“I knew from that moment something had to be done.”

Sr. Benedicta Solemnly Professed, Valley of Our Lady Cistercian Nuns Prairie du Sac, Wisconsin. MEFV Grant Recipient.

It baffles my mind that my faith can be so strong without having been raised Catholic. Through the people I have been blessed with, and the experiences that I’ve had, my faith has grown leaps and bounds in only 6 years. My family had been Catholic and even went to Catholic schools, but none of that was passed down to me. So I’ve spent most of my life thus far, 19 years, not knowing God or His will for my life, let along knowing that He had one for me.

 

It was Jubilee Year that I decided to step foot into a Catholic church, with the help of a persistent friend. Many graces were poured out on me that year. That Lent in 2000, I learned what prayer was and how to do it — you just talk to Him.
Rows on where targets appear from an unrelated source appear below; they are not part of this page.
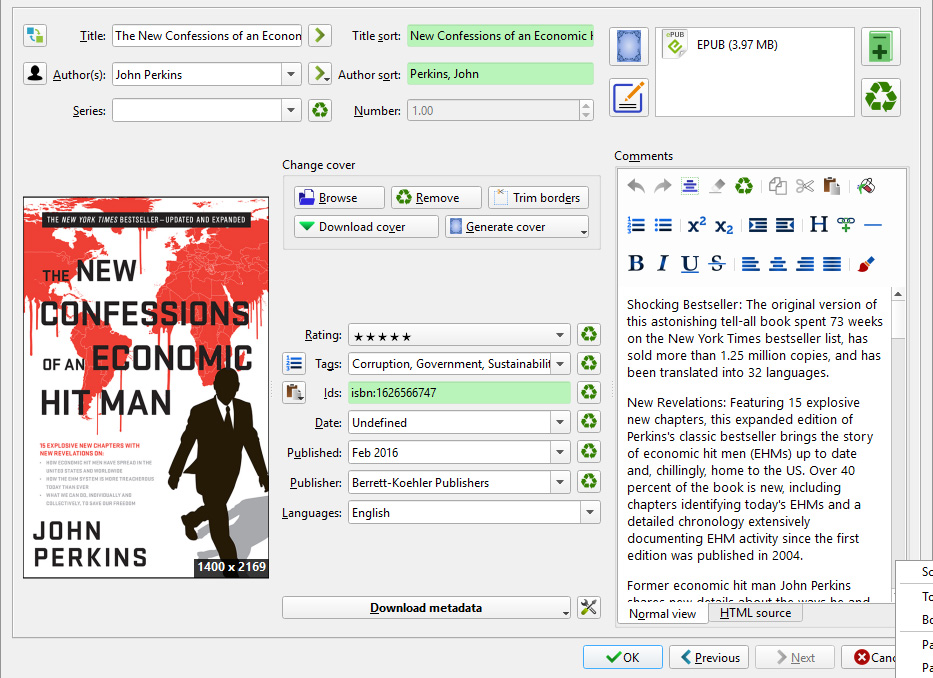Screen dimensions: 933x678
Task: Open the tag editor icon beside Tags
Action: click(x=294, y=364)
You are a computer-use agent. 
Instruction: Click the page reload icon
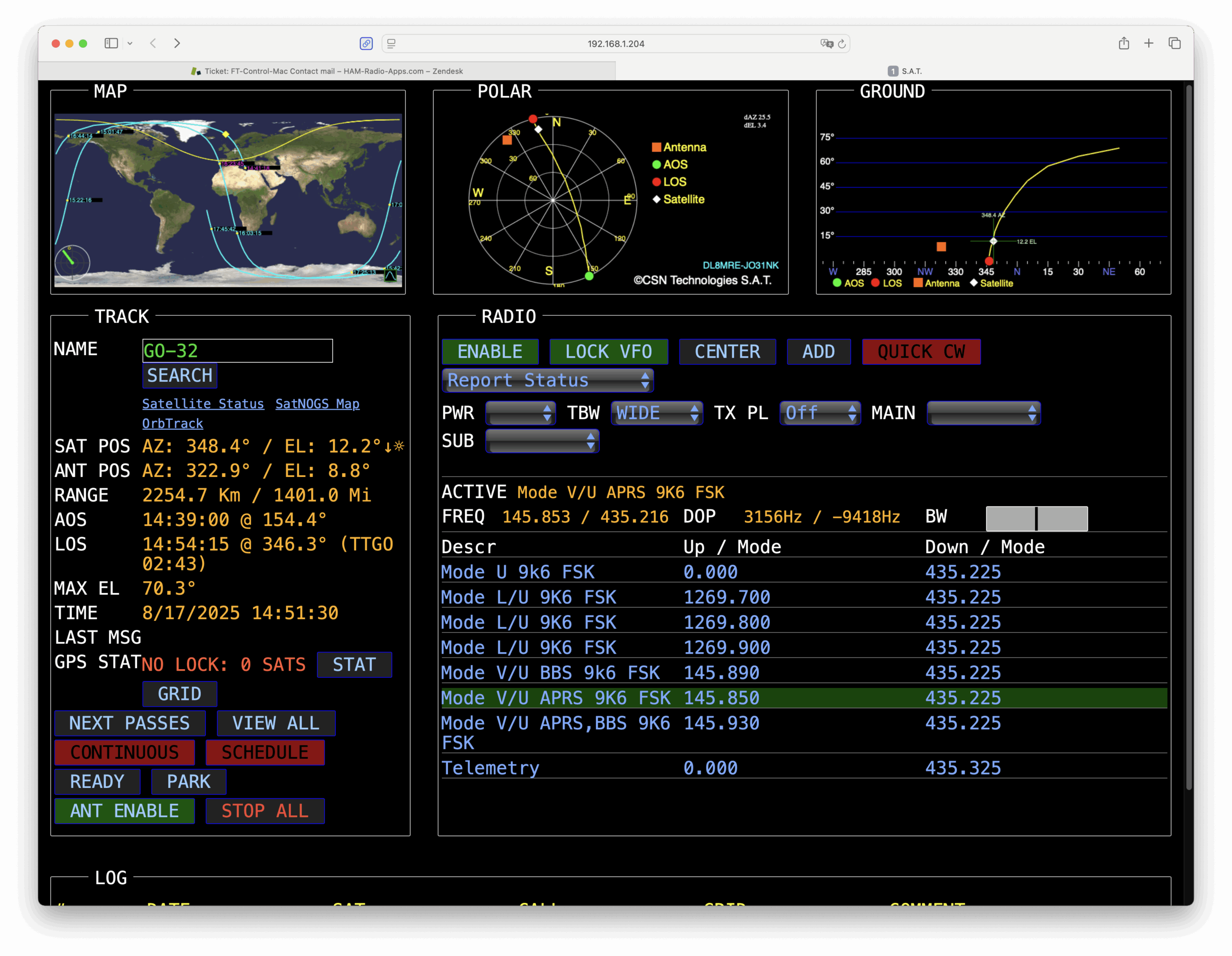pyautogui.click(x=842, y=43)
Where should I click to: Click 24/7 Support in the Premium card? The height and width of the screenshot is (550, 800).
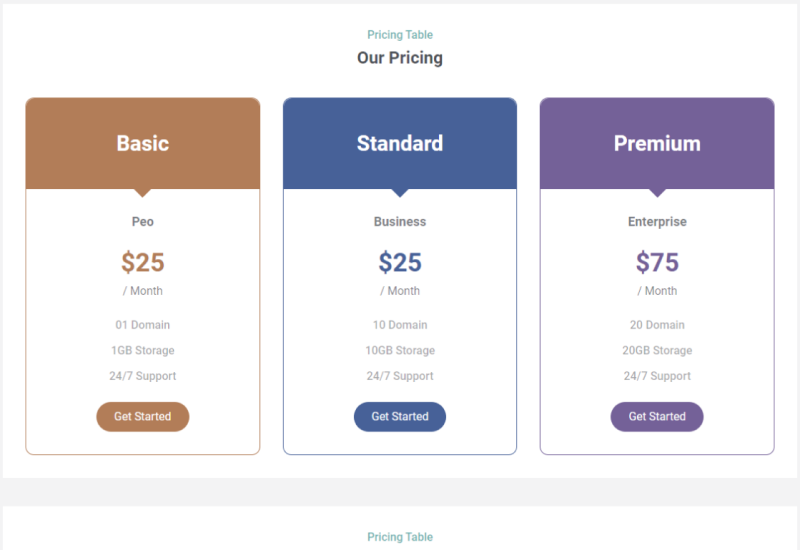point(657,376)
I’ve carried that with me since then and have used prayer to grow closer to Christ. Prayer led me to be confirmed two years later. It was a few days after being confirmed that I sensed something. Unsure of what it was, I talked with the priest that watched me grow. He said to me, “you might be called to religious life.” This was not my first encounter with the idea but I had just written it off.

 

I started to explore and was led to the Nashville Dominicans. Truly beautiful women and I wanted in on the action. After a couple more visits with the sisters, I asked for papers. Not too long after having papers, things started to fall in place: appointments and money. Everything started coming together quickly and felt ready to go. It came down to the last few weeks and then, the last days and I still didn’t have my letter of recommendation. I couldn’t be accepted. Only God Himself could stop me and He did. I gave up the thought of religious life after that.

 

It wasn’t until World Youth Day 2005 that the call would come again and this time with some urgency. I found myself in Germany, in Eucharistic Adoration. It was peaceful and dark. This time, unlike other times in adoration, music would follow times of silent meditation. It was here that the vocation discussion began and got serious. I found myself gazing at Him and I asked, could I spend the rest of my life like this? My answer came back in the music. “Yes,” it said, many times. “Do you want me to give my life for you? Do you call me?” The music answered back, “You are mine; come to me.” We went on this way for about 15 minutes. I left the church, after Benediction, only to collapse outside from the intensity of my encounter. I knew from that moment something had to be done. I could not remain where I was or on my same path.

 

Just as the Three Magi left Jesus and returned home differently than how they came, I too returned home differently. Upon returning home, I had a sense of searching for the home He called me to. I found time to search online for communities and found the Cistercian Nuns and the Dominican Sisters of Mary, Mother of the Eucharist. From the many hours spent in adoration, I knew that God called me to one of these communities. He needed me to be close to Him for the rest of my life, but where? My answer to Him was, “Yes, wherever you say, Lord,” not because I should but because I wanted to. But it is not a selfish want. Whatever I receive should be passed on to others so they, too, can experience His Love and that is what I am called to do. It was this thought that led me to deeply consider the Cistercians. During my visit with them in February, I was reminded of this and said “Yes” to His will calling me there. I want to help spread His love and salvation to His people by leaving them to pray for them.

 

My heart desires to be ever closer to Him every day. I desire nothing more than to be forever Christ’s bride. My heart longs to be with Him in ths community, which He has chosen for me. I still remain open to His will should He say this is not it. I can only do as He asks because the will of Him, who loves me as I am, is what I seek. How can I not say “Yes” and follow Him?